Buckminsterfullerene
Buckminsterfullerene (nome IUPAC (C60-Ih)[5,6]fullerene) è il più piccolo fullerene nel quale due pentagoni non condividono un lato.
Il nome deriva da quello di Buckminster Fuller (1895-1983), che rese popolari le cupole geodetiche. Essendo un composto del carbonio si trova facilmente in natura, e non è raro che si trovi anche nella fuliggine, soprattutto nella fuliggine prodotta dalla paraffina fatta bruciare sul bruciatore bunsen.
La struttura del Buckminsterfullerene, C60, è quella di un icosaedro troncato, che rappresenta perfettamente la forma dei moderni palloni da calcio, formati da una combinazione di esagoni e pentagoni. Da qui il nome scherzoso "buckyball".
La molecola di C60 scoperta da Harold Kroto, ha due lunghezze di legame.

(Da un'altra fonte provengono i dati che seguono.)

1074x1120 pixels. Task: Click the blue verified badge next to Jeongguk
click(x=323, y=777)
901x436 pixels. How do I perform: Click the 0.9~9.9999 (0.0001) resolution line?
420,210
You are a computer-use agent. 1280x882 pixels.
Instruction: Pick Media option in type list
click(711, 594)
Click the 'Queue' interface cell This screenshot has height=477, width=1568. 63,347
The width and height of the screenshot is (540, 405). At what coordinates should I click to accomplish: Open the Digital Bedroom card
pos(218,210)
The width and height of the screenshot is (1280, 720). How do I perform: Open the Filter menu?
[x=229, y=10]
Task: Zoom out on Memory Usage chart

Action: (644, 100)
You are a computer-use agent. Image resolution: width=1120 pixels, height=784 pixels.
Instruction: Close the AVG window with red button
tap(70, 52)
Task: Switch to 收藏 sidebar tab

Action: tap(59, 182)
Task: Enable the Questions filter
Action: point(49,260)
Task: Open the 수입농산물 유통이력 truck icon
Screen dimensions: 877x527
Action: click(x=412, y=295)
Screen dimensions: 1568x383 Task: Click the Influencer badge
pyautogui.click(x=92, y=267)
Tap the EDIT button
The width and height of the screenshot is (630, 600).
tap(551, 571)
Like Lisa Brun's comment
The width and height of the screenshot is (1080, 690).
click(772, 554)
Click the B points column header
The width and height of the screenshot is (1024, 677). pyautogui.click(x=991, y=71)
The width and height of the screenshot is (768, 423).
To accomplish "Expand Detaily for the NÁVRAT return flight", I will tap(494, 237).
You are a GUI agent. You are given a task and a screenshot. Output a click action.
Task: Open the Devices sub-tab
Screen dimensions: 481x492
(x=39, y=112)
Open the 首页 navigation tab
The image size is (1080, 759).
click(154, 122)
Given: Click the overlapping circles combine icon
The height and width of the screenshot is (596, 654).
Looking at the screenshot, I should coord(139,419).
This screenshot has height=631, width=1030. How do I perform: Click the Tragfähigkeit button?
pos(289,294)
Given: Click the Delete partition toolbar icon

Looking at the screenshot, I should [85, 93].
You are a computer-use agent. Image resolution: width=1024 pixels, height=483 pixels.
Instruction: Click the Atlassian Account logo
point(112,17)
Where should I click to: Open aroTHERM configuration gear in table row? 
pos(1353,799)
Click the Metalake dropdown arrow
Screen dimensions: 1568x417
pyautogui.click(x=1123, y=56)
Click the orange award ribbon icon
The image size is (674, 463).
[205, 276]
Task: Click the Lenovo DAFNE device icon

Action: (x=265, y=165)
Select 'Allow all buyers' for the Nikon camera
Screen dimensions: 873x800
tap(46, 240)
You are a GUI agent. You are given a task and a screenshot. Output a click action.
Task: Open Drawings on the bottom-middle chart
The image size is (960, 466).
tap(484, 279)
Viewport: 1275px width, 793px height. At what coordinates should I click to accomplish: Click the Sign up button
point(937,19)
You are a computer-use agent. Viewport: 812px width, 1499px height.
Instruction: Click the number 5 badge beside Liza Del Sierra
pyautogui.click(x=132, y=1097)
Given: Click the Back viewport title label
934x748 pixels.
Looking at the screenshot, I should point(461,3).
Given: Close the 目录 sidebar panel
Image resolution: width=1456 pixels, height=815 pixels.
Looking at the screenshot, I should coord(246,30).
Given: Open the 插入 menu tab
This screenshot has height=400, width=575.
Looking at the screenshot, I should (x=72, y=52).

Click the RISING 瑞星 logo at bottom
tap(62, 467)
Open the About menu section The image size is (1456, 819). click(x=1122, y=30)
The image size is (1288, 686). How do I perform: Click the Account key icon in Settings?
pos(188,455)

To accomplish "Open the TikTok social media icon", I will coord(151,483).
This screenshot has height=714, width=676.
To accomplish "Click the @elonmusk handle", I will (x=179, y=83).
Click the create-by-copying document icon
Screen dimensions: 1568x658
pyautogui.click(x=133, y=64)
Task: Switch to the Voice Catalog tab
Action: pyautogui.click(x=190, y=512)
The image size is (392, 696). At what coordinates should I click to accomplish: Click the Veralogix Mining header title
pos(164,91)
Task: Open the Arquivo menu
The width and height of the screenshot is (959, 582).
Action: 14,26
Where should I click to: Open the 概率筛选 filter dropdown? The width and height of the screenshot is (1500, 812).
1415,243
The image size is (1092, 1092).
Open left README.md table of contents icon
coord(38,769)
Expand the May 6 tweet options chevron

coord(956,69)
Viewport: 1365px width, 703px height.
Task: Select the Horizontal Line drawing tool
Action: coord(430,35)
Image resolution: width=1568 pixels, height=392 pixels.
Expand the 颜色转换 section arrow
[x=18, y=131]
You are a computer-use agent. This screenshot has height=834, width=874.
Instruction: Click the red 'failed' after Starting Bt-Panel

I legami 6:6 (fra due esagoni) possono essere considerati doppi, e sono più corti di quelli 6:5 (fra un esagono e un pentagono).
Attualmente non hanno applicazioni, ma sono oggetto di numerose ricerche nel campo delle nanotecnologie e della medicina.
Si tenta di inserire atomi, o piccole molecole, all'interno delle buckyballs, sfruttandole come "cavallo di Troia". Potrebbero infatti trasportare selettivamente nelle cellule tumorali alcuni farmaci mirati, o essere usati nella cura dell'Aids.